Python — Hugging Face Transformers
The simplest way to use the model in Python:
from transformers import pipeline
# Load the NER pipeline
ner = pipeline(
"token-classification",
model="bardsai/eu-pii-anonimization-multilang",
aggregation_strategy="simple"
)
# Run inference
text = "Nazywam się Jan Kowalski, mój PESEL to 85031512345."
results = ner(text)
for entity in results:
print(f"{entity['entity_group']}: {entity['word']} ({entity['score']:.2%})")
Output:
PERSON_NAME: Jan Kowalski (98.5%)
PERSON_IDENTIFIER: 85031512345 (97.2%)
Batch Processing
For processing multiple documents:
texts = [
"Jan Kowalski, email: jan@example.com",
"Anna Nowak, tel: +48 600 123 456",
]
results = ner(texts)
for text_results in results:
for entity in text_results:
print(f" {entity['entity_group']}: {entity['word']}")

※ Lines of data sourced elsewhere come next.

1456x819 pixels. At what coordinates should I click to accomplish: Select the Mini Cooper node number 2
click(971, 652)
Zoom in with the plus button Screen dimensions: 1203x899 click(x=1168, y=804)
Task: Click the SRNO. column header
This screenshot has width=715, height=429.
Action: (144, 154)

JavaScript — Transformers.js
Use the model in the browser or Node.js with Transformers.js:
import { pipeline } from "@huggingface/transformers";
// Load the pipeline (downloads model on first run)

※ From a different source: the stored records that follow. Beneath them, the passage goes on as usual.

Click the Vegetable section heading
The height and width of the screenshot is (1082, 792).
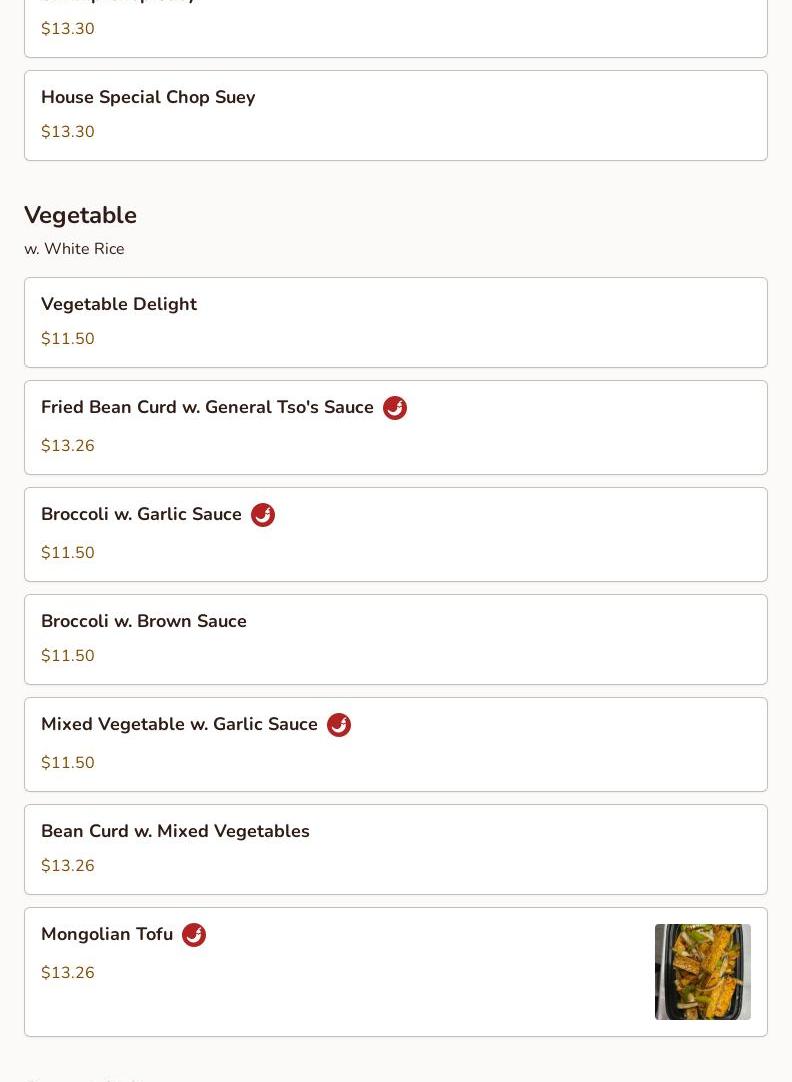click(x=80, y=215)
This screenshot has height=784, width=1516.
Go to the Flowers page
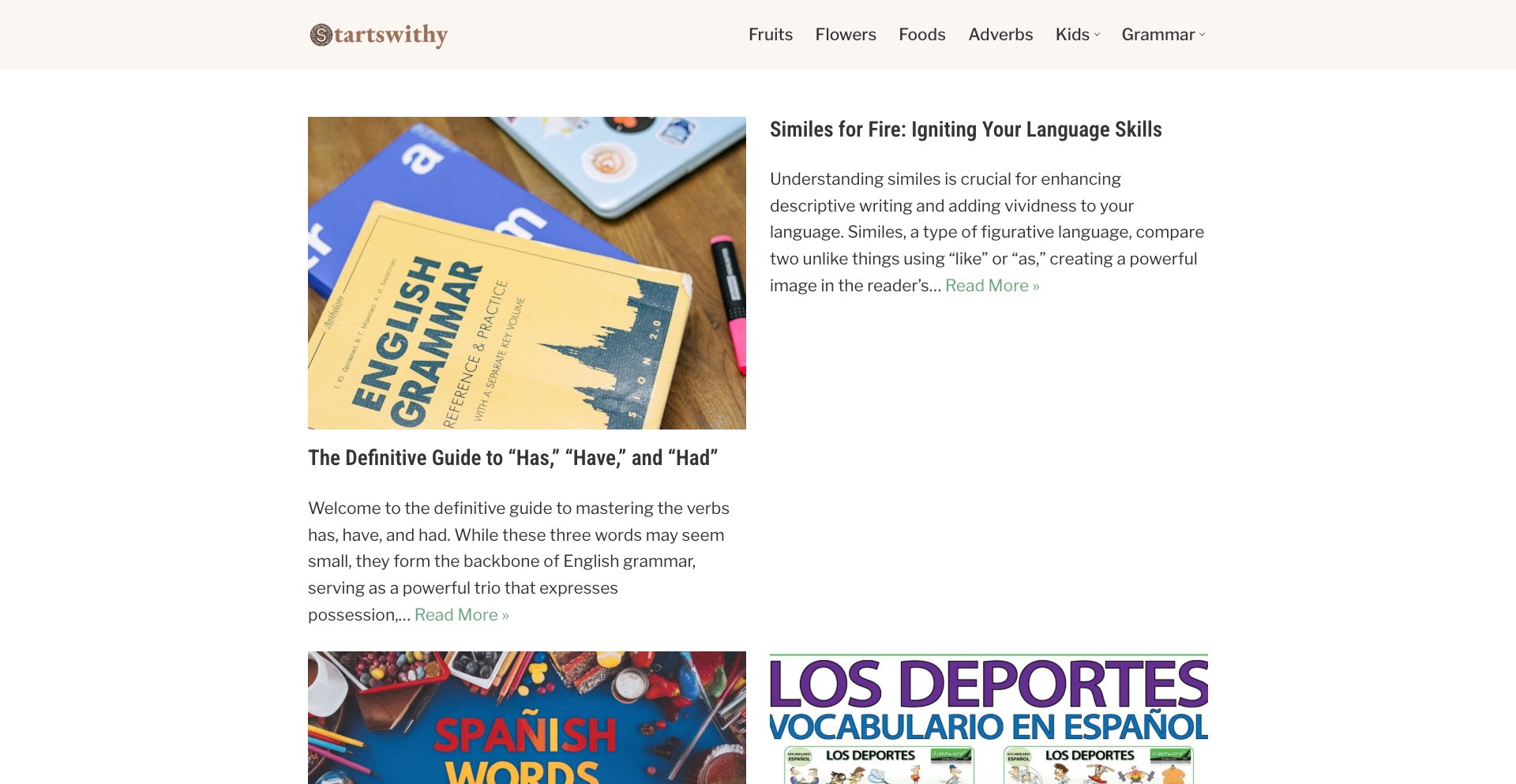[x=846, y=35]
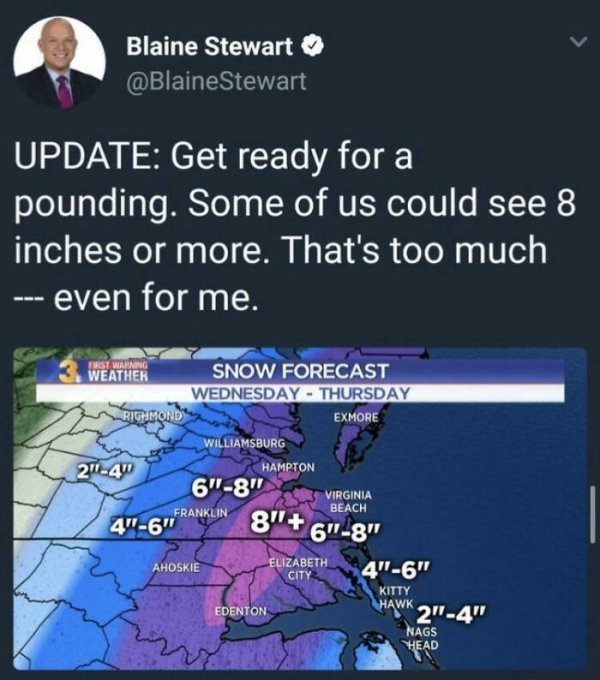600x680 pixels.
Task: Open Blaine Stewart's profile picture
Action: 60,62
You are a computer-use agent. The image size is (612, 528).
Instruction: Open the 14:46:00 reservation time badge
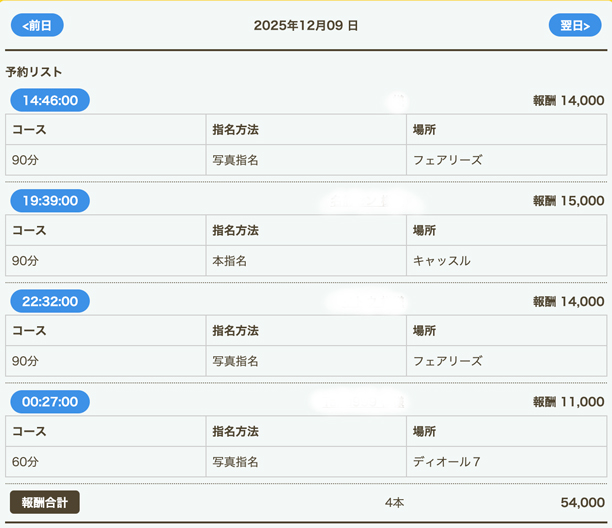[x=50, y=100]
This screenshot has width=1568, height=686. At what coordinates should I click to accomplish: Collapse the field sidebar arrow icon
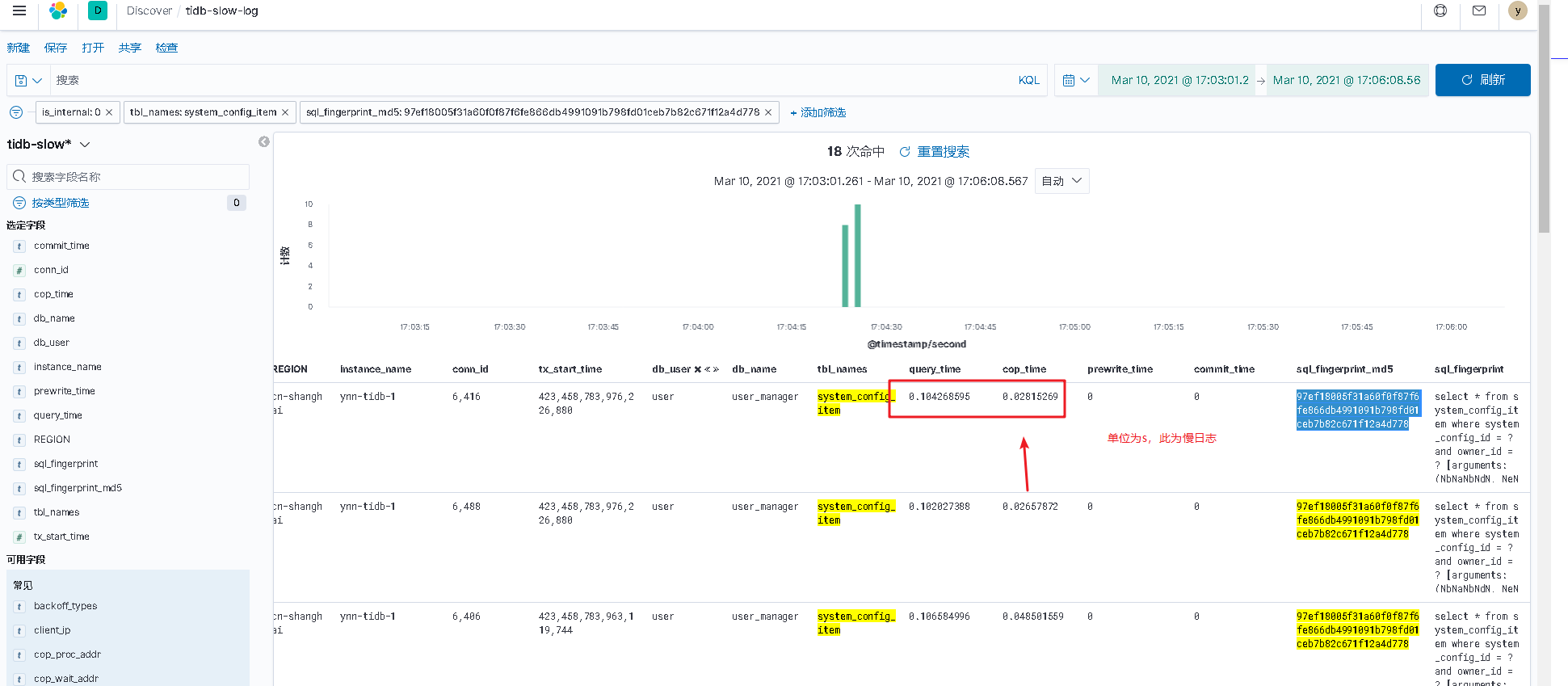pos(263,141)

const ner = await pipeline(
"token-classification",
"bardsai/eu-pii-anonimization-multilang"
);
// Run inference
const text = "Nazywam się Jan Kowalski, mój PESEL to 85031512345.";
const results = await ner(text);
console.log(results);
Web Worker (Browser)
For browser use, run inference in a Web Worker to avoid blocking the main thread. This is the approach used by this demo:
// worker.js
import { pipeline } from "@huggingface/transformers";
let ner = null;
self.onmessage = async (e) => {
if (e.data.type === "load") {
ner = await pipeline(
"token-classification",
"bardsai/eu-pii-anonimization-multilang",
{ dtype: "q8" } // Use quantized model
);
self.postMessage({ type: "loaded" });
}
if (e.data.type === "classify") {
const results = await ner(e.data.text);
self.postMessage({ type: "result", data: results });
}
};
ONNX Runtime — Direct
For maximum control, use ONNX Runtime directly:
Python
import numpy as np
from transformers import AutoTokenizer
from optimum.onnxruntime import ORTModelForTokenClassification
# Load model and tokenizer
tokenizer = AutoTokenizer.from_pretrained("bardsai/eu-pii-anonimization-multilang")
model = ORTModelForTokenClassification.from_pretrained(
"bardsai/eu-pii-anonimization-multilang"
)
# Tokenize and run
text = "Jan Kowalski, PESEL: 85031512345"
inputs = tokenizer(text, return_tensors="np")
outputs = model(**inputs)
# Process outputs
predictions = np.argmax(outputs.logits, axis=-1)
Node.js
const ort = require("onnxruntime-node");
async function runInference(modelPath, inputIds, attentionMask) {
const session = await ort.InferenceSession.create(modelPath);
const feeds = {
input_ids: new ort.Tensor("int64", inputIds, [1, inputIds.length]),
attention_mask: new ort.Tensor("int64", attentionMask, [1, attentionMask.length]),
};
const results = await session.run(feeds);
return results.logits;
}
Model Configuration
Key configuration options:
| Option | Description | Default |
|---|---|---|
aggregation_strategy | How to aggregate sub-word tokens: simple, first, average, max | simple |
dtype | Model precision: fp32, fp16, q8 (quantized) | fp32 |
device | Inference device: cpu, cuda, wasm | auto |
Quantized vs Full Precision
| Variant | Size | Speed | Accuracy |
|---|---|---|---|
| Full (FP32) | ~440 MB | Baseline | Best |
| Quantized (INT8) | ~110 MB | ~2-4x faster | Minimal loss |
For browser and edge deployments, the quantized model is recommended. The accuracy difference is negligible for most use cases.